Nonfics editors share their favorite nonfiction films of the year.
“It’s been a great year for docs” has become a cliché, and that’s a good thing. The merits of individual list-toppers are always up for debate, of course, but it’s been a thrill to observe the across-the-board quality of the last few years. Once again, there are enough strong contenders to double the length of this list — even if the greater mass of critics seems to suggest that only one or two stand out.
That said, every year has its own strengths and trends. 2016 was blessed by a number of outrageous portraits of American life and history, some of which only grew more politically resonant as the months flew by. In the wake of the election, Weiner, Nuts!, Zero Days, 13th, The Other Side and even Tickled seem more darkly prophetic than ever.

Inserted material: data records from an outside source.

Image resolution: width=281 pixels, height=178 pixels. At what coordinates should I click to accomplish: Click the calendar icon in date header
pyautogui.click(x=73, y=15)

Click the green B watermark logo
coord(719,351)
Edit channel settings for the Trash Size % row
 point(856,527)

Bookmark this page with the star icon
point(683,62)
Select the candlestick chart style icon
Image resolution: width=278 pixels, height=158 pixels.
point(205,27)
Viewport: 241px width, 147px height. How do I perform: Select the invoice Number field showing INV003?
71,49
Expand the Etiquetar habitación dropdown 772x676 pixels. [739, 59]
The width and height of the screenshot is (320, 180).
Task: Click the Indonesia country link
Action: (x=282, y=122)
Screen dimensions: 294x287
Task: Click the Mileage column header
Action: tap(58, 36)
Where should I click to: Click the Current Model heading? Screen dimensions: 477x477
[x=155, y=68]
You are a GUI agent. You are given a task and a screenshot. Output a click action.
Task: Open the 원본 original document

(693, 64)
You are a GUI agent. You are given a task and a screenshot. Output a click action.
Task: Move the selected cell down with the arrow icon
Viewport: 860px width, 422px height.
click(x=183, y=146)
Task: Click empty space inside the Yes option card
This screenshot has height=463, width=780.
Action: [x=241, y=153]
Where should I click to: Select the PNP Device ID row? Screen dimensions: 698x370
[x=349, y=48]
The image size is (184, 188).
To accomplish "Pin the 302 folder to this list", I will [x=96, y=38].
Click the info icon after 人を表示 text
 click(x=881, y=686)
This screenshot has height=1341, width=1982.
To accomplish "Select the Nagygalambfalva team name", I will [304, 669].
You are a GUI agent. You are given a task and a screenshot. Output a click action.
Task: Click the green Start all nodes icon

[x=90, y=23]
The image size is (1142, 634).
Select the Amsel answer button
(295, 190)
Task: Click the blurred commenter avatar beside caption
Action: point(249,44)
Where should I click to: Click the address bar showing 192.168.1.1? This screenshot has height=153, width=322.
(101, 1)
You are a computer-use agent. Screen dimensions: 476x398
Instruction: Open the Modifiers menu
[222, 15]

A more striking, if perhaps less immediately thrilling trend can be found in the mighty handful of artistically ambitious memoirs. The formal innovations and intimate revelations contained in Cameraperson, No Home Movie and Homeland: Iraq Year Zero will likely stimulate the minds and trouble the hearts of critics and cinephiles for years to come.
One last thing: while the expansion of documentary distribution through TV and streaming is exciting, it’s not the whole story. The list of great, undistributed docs of 2016 is long, and includes such dramatically different films as INAATE/SE/ and All This Panic. And three beautifully crafted documentaries, all directed by Mexican women, are an especially frustrating omission of 2016’s commercial release schedule: Betzabé García’s Kings of Nowhere, Maya Goded’s Plaza de la Soledad and Tatiana Huezo’s Tempestad.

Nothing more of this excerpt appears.